Our Sunday Special Offer is The Best of Edinburgh guide for £10, and we’re also sharing a closer look at Kabn on Loch Fyne, two off-grid cabins set up for slow days, big views, and time outdoors. The accommodation pick this week is Airdit in Fife, a peaceful base with easy access to St Andrews and the East Neuk.

Enjoy the quiz, and good luck.

What’s in this week’s email.

  1. This Week’s Quiz

  2. Travels around Scotland

  3. Did you know…

  4. Sunday Special Offer

  5. Kabn: nature’s little luxuries

  6. Airdit

  7. Quiz Answers

1.What is the deepest loch in Scotland?

2.What is the name of the ancient sea stack that is the tallest in the UK, found in Orkney?

3.Which wall, built by the Romans, marks the northernmost frontier of the Roman Empire in Scotland?

Graeme Johncock, the travel blogger and storyteller behind Scotland's Stories, is now bringing his adventures to us in a weekly column. He will journal about his explorations around Scotland, sharing fascinating stories and highlighting unique places to visit. Accompanied by his dog Molly, Graeme continues to uncover and share the rich history and beauty of Scotland.

Burns Suppers & Burning Boats To Kick Off 2026

January is always a cold, dark, bleak month to deal with in Scotland. The fun- filled festivities of Christmas and Hogmanay have faded away, leaving empty pockets and sore heads behind. We’ve had storm after storm to handle, keeping most of us indoors and keeping me from doing much exploring!
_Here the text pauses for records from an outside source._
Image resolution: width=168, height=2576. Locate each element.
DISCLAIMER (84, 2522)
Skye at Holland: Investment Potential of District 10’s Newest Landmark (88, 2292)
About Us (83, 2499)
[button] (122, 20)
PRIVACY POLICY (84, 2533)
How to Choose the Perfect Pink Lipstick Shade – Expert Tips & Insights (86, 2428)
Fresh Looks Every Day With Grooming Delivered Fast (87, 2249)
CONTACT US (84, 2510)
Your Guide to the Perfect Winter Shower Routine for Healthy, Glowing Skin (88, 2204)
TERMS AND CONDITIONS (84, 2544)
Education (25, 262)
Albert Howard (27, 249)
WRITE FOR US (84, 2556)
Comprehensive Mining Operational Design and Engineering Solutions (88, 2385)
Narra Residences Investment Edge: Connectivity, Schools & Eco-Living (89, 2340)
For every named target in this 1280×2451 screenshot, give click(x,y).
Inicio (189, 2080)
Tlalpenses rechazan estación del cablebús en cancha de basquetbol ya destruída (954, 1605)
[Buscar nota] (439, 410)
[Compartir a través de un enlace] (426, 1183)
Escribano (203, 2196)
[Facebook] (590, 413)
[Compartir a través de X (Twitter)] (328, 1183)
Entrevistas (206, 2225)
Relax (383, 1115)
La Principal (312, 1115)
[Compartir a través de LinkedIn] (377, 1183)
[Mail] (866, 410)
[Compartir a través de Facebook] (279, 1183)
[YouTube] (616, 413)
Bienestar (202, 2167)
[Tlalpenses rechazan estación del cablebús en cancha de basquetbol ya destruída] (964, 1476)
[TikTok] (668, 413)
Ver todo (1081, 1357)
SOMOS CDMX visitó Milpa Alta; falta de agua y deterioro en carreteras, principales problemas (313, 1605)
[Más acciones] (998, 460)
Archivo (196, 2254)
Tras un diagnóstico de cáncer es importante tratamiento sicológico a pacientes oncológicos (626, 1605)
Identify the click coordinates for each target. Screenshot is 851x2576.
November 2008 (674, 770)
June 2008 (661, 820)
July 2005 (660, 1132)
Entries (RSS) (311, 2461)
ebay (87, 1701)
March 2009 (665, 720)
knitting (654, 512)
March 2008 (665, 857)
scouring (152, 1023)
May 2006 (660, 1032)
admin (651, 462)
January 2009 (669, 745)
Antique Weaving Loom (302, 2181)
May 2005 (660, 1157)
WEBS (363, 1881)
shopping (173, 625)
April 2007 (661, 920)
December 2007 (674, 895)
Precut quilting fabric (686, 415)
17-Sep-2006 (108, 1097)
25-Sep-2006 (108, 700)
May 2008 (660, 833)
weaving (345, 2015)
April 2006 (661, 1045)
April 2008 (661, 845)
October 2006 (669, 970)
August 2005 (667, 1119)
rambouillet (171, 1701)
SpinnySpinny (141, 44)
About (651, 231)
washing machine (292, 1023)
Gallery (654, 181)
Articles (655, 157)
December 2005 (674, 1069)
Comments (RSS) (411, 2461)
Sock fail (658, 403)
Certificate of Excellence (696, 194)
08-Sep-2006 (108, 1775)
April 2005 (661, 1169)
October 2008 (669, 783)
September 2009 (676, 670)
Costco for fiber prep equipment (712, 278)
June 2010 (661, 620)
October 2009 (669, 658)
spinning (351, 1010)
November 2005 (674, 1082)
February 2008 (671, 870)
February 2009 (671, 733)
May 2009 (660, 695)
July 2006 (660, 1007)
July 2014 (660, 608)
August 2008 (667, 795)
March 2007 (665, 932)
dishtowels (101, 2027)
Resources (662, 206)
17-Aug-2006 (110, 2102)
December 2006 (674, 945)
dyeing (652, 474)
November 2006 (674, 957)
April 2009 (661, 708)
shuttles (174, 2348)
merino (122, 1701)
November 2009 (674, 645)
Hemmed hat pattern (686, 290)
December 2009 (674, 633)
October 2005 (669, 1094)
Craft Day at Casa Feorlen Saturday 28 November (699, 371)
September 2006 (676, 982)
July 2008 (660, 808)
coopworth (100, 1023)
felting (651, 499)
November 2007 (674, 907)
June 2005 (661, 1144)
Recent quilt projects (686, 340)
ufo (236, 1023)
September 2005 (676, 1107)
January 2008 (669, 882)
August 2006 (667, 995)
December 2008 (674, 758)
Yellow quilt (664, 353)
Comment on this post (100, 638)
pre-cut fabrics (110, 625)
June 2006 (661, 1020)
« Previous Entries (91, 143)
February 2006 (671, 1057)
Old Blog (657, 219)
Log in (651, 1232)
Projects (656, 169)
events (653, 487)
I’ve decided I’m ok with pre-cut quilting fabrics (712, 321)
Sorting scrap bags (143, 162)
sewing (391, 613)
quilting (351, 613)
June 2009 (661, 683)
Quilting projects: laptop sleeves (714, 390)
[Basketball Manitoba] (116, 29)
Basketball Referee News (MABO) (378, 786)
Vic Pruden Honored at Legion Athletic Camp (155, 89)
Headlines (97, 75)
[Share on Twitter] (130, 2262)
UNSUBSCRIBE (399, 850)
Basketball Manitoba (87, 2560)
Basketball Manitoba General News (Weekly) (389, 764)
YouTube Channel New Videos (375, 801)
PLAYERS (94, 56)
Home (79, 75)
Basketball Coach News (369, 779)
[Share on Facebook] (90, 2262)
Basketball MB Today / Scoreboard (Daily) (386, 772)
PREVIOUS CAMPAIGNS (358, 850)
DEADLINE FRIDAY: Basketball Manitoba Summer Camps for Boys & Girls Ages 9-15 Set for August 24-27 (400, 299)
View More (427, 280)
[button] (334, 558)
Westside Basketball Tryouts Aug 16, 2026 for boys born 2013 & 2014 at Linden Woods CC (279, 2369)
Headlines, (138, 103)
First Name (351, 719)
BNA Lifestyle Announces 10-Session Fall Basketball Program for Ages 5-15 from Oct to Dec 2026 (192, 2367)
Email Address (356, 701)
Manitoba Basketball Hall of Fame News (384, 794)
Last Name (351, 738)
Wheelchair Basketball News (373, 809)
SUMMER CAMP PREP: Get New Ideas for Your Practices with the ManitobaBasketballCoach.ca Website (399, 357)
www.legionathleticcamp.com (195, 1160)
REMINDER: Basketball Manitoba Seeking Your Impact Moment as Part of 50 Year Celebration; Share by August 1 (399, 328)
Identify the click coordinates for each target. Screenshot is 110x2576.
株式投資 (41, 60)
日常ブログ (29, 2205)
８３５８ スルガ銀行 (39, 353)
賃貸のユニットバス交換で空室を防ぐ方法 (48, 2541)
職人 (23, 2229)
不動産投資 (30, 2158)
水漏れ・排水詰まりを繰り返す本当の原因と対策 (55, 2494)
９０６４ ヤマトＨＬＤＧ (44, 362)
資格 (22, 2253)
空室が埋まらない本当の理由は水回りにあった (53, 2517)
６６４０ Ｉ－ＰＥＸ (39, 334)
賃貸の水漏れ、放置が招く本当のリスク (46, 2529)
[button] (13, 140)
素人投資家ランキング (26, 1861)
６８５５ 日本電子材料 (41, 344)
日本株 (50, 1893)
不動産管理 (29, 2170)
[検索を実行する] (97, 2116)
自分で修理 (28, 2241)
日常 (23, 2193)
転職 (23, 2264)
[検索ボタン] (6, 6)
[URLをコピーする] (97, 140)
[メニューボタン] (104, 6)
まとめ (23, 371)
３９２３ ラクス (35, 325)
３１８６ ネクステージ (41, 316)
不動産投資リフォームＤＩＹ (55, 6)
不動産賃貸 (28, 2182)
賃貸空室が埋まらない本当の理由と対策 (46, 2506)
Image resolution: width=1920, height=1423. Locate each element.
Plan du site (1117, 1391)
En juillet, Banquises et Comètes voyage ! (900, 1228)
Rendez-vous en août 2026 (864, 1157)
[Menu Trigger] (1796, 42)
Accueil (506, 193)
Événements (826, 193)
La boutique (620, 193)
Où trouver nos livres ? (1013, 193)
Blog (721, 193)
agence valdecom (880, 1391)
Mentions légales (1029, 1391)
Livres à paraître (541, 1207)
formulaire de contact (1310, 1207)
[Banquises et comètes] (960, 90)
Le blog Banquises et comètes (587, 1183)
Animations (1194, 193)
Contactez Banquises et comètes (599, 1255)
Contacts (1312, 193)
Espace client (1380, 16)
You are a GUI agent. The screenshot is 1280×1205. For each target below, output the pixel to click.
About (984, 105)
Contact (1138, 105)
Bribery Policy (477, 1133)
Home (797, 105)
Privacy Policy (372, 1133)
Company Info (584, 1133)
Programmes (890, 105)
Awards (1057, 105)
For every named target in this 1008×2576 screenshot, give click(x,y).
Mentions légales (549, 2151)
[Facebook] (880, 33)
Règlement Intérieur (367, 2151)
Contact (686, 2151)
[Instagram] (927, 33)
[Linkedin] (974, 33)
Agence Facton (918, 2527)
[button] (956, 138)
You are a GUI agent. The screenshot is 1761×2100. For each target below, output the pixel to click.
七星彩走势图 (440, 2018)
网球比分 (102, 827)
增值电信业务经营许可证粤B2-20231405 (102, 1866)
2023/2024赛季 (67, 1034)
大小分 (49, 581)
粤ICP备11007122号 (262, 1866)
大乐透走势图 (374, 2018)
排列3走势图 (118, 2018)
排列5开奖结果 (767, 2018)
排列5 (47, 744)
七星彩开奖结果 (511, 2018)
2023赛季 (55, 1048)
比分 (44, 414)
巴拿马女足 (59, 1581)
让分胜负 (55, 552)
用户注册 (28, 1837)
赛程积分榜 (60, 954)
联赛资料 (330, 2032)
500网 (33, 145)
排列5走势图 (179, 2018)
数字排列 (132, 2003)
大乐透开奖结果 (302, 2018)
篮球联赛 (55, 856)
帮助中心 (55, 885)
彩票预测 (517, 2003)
However, there are two big events that really defined my January – one that I’m very familiar with and another entirely new to me.

The 25th of January is Burns Night for most of Scotland and many around the world. It’s a celebration of Scotland’s National Poet – Robert Burns. From humble beginnings, this farmer from Ayrshire became a celebrity toasted at the dinner tables of Scotland’s high and mighty thanks to his poetry.

Burns’ work revolved around everyday themes, written by a regular guy, which allowed it to speak to people more than a classically trained poet ever could. That’s the real reason we still celebrate it in the modern age and while I’m usually hired to perform at a big hall or public dinner, I decided to go back to the real roots of Burns Night this year, enjoying a quiet Burns Supper at home with friends.

The very next day, I found myself on a 12-hour ferry heading to Shetland in the very far north of Scotland. It was as rough a journey as I’ve ever experienced, the boat tossed around in stormy waters all through the night. There was a good reason I made the trip in such poor weather – it was Up Helly Aa time!

On the last Tuesday in January every year, Lerwick celebrates its annual fire festival. There are actually a dozen different Up Helly Aa events in different communities around the Shetland Isles, but Lerwick’s is by far the biggest and most famous. After experiencing it for the first time, I can testify that it lives up to its reputation.

Rushing off the boat, I made it in time for the first procession of the day, when the Guizar Jarl and his squad of 65 Vikings parade through the streets. This is the first look for most people of their expertly crafted armour, weapons and scale longship, based on a figure from the Norse sagas, which has remained a closely guarded secret all year.

The festival celebrates Shetland’s Scandinavian connection, having been part of the Kingdom of Norway for centuries. Up Helly Aa itself only goes back to the late 1800s, created as a way to channel the pyromania of local youths into something more productive.

Luckily, I had a local guide in the shape of Shetland With Laurie, who made sure I didn’t miss any of the day’s highlights. She led me through the streets to get the best view as Lerwick was suddenly lit up by the flames of a thousand torches. This is the pinnacle of the night, around 50 squads in fancy dress, carrying torches on their way to burn the Viking galley.

It was nothing short of incredible, but the celebration wasn’t over yet. We retired to one of the dozen party halls where the drinking, eating and dancing were broken up by the arrival of those squads to perform questionable party pieces. Even though I was an outsider, I was welcomed with open arms by the friendliest of locals.

They were far tougher than me though, still partying strong when I trudged to my hotel at 5am. What a way to bring warmth, light and laughter to the darkest of months!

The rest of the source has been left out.